***** Texto fornecido

Crónica do Investigador | A Ana Rita Costa é uma investigadora pós-doutorada na área das neurociências no Departamento de Bioquímica e Biofísica da Universidade de Estocolmo e no ScilifeLab. O foco da sua investigação é compreender como os neurónios que produzem serotonina estão envolvidos no processamento da ansiedade. Neste artigo, aborda o quanto ainda desconhecemos sobre o processamento da ansiedade pelo cérebro e como esse conhecimento limitado dificulta o desenvolvimento de tratamentos mais eficazes.
A ansiedade é um dos distúrbios mentais mais comuns, afetando cerca de 310 milhões de pessoas em todo o mundo, o que corresponde a 4% da população mundial. Embora existam tratamentos disponíveis para a ansiedade, estes ainda apresentam eficácia limitada, não sendo eficazes para muitas pessoas.
Em determinados contextos, sentir ansiedade é normal e, até certo ponto, necessária. Quando não é patológica, a ansiedade desempenha um papel crucial na nossa sobrevivência, ajudando-nos a identificar perigos e a preparar-nos para situações desconhecidas, funcionando como um motor que impulsiona ou reprime a exploração e que regula a adaptação a novos desafios.
Compreender como o nosso cérebro processa a dinâmica ansiedade-exploração é fundamental não só para desvendar os mecanismos que regulam o comportamento mas também desenvolver estratégias mais eficazes no tratamento e prevenção de transtornos associados.

**********
***** Dados

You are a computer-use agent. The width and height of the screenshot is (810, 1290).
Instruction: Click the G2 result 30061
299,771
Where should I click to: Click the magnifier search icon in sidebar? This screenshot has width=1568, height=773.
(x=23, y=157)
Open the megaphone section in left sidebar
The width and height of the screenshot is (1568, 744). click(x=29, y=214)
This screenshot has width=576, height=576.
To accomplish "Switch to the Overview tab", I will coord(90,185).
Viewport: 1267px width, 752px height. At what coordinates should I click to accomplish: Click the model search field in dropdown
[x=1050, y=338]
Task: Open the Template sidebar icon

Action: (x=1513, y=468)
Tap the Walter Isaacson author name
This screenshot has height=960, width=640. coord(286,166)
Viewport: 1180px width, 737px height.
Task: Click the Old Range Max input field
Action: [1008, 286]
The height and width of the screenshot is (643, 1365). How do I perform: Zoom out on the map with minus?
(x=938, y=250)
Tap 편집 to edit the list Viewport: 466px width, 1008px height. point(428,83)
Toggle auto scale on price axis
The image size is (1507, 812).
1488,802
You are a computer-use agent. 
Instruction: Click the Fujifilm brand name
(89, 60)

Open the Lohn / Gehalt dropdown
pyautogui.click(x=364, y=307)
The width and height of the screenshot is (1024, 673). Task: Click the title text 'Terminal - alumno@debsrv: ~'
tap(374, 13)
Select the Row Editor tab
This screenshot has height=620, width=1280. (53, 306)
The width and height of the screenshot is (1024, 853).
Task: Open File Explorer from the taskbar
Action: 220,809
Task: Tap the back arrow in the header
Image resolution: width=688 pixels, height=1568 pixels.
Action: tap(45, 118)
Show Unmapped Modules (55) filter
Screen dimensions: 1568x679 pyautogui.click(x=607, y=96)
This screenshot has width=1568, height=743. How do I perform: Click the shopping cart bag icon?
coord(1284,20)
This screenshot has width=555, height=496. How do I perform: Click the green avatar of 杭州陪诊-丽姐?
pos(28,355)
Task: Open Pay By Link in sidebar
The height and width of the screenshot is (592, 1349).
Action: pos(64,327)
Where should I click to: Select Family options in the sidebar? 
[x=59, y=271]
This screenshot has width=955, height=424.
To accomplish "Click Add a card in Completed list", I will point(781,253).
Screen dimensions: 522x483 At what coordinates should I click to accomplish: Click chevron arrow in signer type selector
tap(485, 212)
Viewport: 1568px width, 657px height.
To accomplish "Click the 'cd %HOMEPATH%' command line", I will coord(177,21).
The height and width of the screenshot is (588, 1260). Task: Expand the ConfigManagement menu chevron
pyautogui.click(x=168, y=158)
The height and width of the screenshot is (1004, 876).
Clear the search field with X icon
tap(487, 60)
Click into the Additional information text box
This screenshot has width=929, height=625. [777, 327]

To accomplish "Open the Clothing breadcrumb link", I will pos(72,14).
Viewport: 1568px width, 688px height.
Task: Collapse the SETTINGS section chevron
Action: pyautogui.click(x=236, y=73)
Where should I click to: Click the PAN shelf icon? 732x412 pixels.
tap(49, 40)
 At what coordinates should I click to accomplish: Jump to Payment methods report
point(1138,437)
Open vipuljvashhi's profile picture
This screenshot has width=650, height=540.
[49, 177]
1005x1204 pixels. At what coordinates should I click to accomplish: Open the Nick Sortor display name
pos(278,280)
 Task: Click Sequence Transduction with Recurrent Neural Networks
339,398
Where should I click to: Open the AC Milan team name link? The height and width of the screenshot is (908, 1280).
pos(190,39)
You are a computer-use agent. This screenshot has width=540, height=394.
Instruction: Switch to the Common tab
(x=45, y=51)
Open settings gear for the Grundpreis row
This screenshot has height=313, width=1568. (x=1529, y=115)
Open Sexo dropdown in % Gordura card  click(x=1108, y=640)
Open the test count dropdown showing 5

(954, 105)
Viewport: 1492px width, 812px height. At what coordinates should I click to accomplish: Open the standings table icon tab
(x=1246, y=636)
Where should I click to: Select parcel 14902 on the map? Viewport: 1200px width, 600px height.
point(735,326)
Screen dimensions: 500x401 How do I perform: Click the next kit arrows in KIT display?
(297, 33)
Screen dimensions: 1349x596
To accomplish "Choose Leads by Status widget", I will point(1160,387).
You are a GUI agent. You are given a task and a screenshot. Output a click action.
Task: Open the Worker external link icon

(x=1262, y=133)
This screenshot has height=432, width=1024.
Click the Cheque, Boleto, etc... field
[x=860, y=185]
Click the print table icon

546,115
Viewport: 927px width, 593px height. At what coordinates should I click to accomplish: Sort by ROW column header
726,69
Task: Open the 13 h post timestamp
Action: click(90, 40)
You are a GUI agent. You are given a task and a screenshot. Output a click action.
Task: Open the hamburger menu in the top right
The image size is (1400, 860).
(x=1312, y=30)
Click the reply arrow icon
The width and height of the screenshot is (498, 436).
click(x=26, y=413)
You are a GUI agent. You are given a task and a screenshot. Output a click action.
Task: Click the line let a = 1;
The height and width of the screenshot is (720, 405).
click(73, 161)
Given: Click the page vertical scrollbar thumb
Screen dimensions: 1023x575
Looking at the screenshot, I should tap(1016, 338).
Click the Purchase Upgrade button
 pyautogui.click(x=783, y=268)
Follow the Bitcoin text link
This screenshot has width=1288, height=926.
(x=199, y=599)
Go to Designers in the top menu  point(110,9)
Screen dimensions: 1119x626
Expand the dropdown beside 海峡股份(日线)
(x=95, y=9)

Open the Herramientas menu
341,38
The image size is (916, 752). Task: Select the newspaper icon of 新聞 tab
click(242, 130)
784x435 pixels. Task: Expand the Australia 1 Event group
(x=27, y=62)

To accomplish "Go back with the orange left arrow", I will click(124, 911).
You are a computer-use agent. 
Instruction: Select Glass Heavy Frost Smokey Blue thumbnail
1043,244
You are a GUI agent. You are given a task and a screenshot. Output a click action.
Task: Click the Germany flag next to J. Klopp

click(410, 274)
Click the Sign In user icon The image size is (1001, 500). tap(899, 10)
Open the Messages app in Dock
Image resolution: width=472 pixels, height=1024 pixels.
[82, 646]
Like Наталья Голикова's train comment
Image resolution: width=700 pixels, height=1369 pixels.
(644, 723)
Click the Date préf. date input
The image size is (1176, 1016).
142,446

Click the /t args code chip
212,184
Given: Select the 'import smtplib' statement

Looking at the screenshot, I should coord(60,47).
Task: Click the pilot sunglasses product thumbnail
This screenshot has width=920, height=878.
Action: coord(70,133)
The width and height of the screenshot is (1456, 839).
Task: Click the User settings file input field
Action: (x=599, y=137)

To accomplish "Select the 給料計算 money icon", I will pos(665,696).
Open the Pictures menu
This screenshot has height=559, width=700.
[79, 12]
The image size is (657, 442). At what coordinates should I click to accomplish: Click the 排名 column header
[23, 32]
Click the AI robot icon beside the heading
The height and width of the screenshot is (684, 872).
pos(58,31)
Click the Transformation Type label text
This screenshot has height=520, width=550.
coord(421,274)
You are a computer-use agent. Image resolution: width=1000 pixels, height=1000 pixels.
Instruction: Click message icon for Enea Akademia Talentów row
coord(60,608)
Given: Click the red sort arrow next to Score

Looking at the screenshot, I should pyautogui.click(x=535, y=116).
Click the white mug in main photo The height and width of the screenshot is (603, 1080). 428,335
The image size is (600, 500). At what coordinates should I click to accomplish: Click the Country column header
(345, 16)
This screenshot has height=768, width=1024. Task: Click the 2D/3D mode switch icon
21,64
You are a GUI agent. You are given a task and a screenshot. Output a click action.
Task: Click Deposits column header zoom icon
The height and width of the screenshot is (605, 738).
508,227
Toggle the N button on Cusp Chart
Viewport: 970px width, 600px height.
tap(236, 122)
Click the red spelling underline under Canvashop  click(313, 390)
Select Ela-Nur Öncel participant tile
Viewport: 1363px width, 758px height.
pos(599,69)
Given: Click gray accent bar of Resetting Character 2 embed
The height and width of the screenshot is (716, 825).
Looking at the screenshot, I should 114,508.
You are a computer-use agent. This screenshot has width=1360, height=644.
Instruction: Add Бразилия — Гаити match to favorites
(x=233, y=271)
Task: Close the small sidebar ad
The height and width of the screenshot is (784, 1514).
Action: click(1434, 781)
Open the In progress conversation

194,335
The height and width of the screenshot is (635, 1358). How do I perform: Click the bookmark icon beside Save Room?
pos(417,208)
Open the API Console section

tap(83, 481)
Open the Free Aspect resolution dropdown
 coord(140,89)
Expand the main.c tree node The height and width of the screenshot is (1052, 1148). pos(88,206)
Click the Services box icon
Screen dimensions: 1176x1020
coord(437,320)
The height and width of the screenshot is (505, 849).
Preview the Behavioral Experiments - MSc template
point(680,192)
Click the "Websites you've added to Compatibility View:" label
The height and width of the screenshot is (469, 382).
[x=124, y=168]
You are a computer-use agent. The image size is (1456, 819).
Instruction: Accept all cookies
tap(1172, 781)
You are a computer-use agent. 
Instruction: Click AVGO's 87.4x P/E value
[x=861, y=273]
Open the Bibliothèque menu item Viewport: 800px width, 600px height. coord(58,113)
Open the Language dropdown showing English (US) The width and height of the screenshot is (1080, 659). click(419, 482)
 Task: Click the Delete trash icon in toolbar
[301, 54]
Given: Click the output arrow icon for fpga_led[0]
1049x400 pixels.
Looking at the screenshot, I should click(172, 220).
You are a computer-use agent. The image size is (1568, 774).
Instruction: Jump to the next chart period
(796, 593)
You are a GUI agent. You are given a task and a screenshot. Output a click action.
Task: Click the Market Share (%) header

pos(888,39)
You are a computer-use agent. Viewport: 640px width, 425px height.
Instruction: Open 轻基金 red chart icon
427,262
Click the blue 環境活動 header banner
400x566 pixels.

**********

| Exercícios a realizar |
**1)** Enumere as funções que a crónica sobre a ansiedade atribui à ansiedade quando esta não é patológica.
**2)** Segundo a crónica sobre a ansiedade, por que razão é fundamental compreender como o cérebro processa a dinâmica ansiedade-exploração?
**3)** Prossiga a crónica sobre a ansiedade a partir da última frase apresentada.
Os dados provêm de uma fonte distinta da do texto.

| Respostas às tarefas |
**1)**
- Ajudar a identificar perigos
- Preparar para situações desconhecidas
- Impulsionar ou reprimir a exploração
- Regular a adaptação a novos desafios

**2)** Essa compreensão permite desvendar os mecanismos que regulam o comportamento. Permite também desenvolver estratégias mais eficazes no tratamento e na prevenção dos transtornos associados.

**3)**
Um dos neurotransmissores que desempenha um papel central neste processo é a serotonina. Este neurotransmissor é sintetizado por um grupo específico de neurónios localizados no tronco cerebral, conhecido como núcleos da rafe. Estes neurónios estão envolvidos numa ampla gama de funções, desde a regulação homeostática básica até à modulação de distúrbios psiquiátricos e de humor.
A ligação entre a serotonina e ansiedade é sustentada por evidências científicas, nomeadamente pelos efeitos farmacológicos dos inibidores da recaptação da serotonina, uma das classes de medicamentos mais frequentemente prescritas no tratamento da depressão, mas também amplamente utilizados para a ansiedade. Apesar da sua utilização generalizada, a eficácia desses fármacos é limitada, e os mecanismos pelos quais o cérebro, e em particular os neurónios produtores de serotonina, influenciam esses processos permanecem pouco compreendidos.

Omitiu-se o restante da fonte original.